- _CHALLENGE_:
Convert everything in the records below, from the line containing "Given: Click the yellow" down to the line containing "Looking at the screenshot, I should tap(315, 277).", into a Markdown table with the columns Row and Line. Give each non-blank line its own numbered row and leave out blank lines.

- _RAW DATA_:
_ _ _

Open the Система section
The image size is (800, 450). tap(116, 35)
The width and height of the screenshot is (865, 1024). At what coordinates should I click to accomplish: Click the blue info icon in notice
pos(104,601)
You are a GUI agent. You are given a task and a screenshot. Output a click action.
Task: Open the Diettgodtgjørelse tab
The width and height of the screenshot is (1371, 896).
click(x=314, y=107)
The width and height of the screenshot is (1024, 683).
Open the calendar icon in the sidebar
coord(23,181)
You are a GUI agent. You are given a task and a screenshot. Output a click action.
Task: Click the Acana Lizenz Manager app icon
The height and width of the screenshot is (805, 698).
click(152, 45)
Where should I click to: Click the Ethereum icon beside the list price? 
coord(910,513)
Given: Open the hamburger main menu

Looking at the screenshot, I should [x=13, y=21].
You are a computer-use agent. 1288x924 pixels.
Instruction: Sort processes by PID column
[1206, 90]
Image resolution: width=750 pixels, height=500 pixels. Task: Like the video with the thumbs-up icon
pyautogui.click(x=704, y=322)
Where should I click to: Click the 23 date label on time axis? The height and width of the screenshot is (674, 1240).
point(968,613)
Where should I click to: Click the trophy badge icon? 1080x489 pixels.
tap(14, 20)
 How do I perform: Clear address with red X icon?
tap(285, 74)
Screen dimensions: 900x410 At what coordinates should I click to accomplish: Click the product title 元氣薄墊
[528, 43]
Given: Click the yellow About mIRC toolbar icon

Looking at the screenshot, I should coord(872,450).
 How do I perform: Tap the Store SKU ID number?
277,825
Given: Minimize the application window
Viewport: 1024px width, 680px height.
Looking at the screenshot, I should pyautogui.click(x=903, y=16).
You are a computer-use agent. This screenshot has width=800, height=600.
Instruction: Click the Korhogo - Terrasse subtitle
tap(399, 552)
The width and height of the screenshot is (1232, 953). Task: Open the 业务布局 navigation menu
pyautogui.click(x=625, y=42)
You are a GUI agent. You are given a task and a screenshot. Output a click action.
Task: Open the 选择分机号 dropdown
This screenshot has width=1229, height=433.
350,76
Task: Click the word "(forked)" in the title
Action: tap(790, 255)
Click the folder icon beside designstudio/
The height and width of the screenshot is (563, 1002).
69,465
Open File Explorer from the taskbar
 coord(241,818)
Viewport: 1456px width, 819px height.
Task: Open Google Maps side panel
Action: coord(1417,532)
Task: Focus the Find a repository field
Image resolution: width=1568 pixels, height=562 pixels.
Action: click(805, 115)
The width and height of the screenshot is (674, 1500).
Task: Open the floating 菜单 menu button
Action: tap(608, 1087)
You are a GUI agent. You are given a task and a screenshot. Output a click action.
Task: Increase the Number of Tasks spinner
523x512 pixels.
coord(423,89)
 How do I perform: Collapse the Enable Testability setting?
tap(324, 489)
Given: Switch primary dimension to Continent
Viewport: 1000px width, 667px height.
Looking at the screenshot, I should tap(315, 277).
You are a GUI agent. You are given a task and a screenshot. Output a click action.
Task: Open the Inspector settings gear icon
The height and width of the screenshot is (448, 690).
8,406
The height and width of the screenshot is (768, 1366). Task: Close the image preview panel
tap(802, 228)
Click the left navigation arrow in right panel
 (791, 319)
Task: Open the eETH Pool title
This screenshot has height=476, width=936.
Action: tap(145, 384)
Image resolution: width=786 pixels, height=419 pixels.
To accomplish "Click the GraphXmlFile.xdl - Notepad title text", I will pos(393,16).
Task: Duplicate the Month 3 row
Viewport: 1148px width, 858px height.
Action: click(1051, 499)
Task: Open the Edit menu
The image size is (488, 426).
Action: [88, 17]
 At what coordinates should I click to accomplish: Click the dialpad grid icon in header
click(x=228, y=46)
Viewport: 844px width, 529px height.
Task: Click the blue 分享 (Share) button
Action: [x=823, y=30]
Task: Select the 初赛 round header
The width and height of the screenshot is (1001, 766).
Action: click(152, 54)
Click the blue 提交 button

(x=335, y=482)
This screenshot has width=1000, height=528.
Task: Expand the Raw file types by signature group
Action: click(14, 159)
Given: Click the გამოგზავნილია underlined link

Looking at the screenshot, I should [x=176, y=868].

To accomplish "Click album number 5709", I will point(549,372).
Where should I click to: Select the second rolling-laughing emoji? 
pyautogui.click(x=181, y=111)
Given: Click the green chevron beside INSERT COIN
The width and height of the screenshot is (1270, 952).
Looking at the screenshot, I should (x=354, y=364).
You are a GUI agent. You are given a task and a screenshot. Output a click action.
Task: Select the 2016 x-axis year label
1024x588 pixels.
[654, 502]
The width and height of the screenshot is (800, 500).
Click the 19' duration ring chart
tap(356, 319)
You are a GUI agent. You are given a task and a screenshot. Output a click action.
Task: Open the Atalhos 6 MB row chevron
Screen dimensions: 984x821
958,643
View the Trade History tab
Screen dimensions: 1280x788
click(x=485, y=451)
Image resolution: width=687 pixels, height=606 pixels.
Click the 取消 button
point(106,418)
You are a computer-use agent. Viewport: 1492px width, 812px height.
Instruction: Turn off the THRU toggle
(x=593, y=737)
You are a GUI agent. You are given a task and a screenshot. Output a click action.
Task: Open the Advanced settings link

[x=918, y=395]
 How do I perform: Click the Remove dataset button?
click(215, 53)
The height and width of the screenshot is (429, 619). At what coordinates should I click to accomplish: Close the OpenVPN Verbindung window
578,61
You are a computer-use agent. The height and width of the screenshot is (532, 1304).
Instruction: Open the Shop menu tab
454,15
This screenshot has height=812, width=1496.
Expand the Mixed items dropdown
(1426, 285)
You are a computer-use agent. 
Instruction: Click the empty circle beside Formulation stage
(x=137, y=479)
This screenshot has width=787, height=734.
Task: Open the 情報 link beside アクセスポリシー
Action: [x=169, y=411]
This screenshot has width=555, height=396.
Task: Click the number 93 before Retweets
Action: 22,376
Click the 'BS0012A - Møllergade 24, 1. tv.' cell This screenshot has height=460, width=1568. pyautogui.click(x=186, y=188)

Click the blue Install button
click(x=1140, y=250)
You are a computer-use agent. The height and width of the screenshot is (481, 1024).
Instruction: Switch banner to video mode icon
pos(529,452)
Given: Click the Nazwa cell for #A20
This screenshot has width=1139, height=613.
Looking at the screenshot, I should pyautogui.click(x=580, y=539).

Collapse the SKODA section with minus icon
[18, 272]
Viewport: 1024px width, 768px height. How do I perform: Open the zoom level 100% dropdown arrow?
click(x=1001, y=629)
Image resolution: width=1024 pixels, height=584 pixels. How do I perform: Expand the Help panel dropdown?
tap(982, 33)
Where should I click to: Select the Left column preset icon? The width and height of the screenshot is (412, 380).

_ _ _

- _ANSWER TO THIS EXERCISE_:
| Row | Line |
|---|---|
| 1 | Given: Click the yellow About mIRC toolbar icon |
| 2 | Looking at the screenshot, I should coord(872,450). |
| 3 |  How do I perform: Tap the Store SKU ID number? |
| 4 | 277,825 |
| 5 | Given: Minimize the application window |
| 6 | Viewport: 1024px width, 680px height. |
| 7 | Looking at the screenshot, I should pyautogui.click(x=903, y=16). |
| 8 | You are a computer-use agent. This screenshot has width=800, height=600. |
| 9 | Instruction: Click the Korhogo - Terrasse subtitle |
| 10 | tap(399, 552) |
| 11 | The width and height of the screenshot is (1232, 953). Task: Open the 业务布局 navigation menu |
| 12 | pyautogui.click(x=625, y=42) |
| 13 | You are a GUI agent. You are given a task and a screenshot. Output a click action. |
| 14 | Task: Open the 选择分机号 dropdown |
| 15 | This screenshot has width=1229, height=433. |
| 16 | 350,76 |
| 17 | Task: Click the word "(forked)" in the title |
| 18 | Action: tap(790, 255) |
| 19 | Click the folder icon beside designstudio/ |
| 20 | The height and width of the screenshot is (563, 1002). |
| 21 | 69,465 |
| 22 | Open File Explorer from the taskbar |
| 23 |  coord(241,818) |
| 24 | Viewport: 1456px width, 819px height. |
| 25 | Task: Open Google Maps side panel |
| 26 | Action: coord(1417,532) |
| 27 | Task: Focus the Find a repository field |
| 28 | Image resolution: width=1568 pixels, height=562 pixels. |
| 29 | Action: click(805, 115) |
| 30 | The width and height of the screenshot is (674, 1500). |
| 31 | Task: Open the floating 菜单 menu button |
| 32 | Action: tap(608, 1087) |
| 33 | You are a GUI agent. You are given a task and a screenshot. Output a click action. |
| 34 | Task: Increase the Number of Tasks spinner |
| 35 | 523x512 pixels. |
| 36 | coord(423,89) |
| 37 |  How do I perform: Collapse the Enable Testability setting? |
| 38 | tap(324, 489) |
| 39 | Given: Switch primary dimension to Continent |
| 40 | Viewport: 1000px width, 667px height. |
| 41 | Looking at the screenshot, I should tap(315, 277). |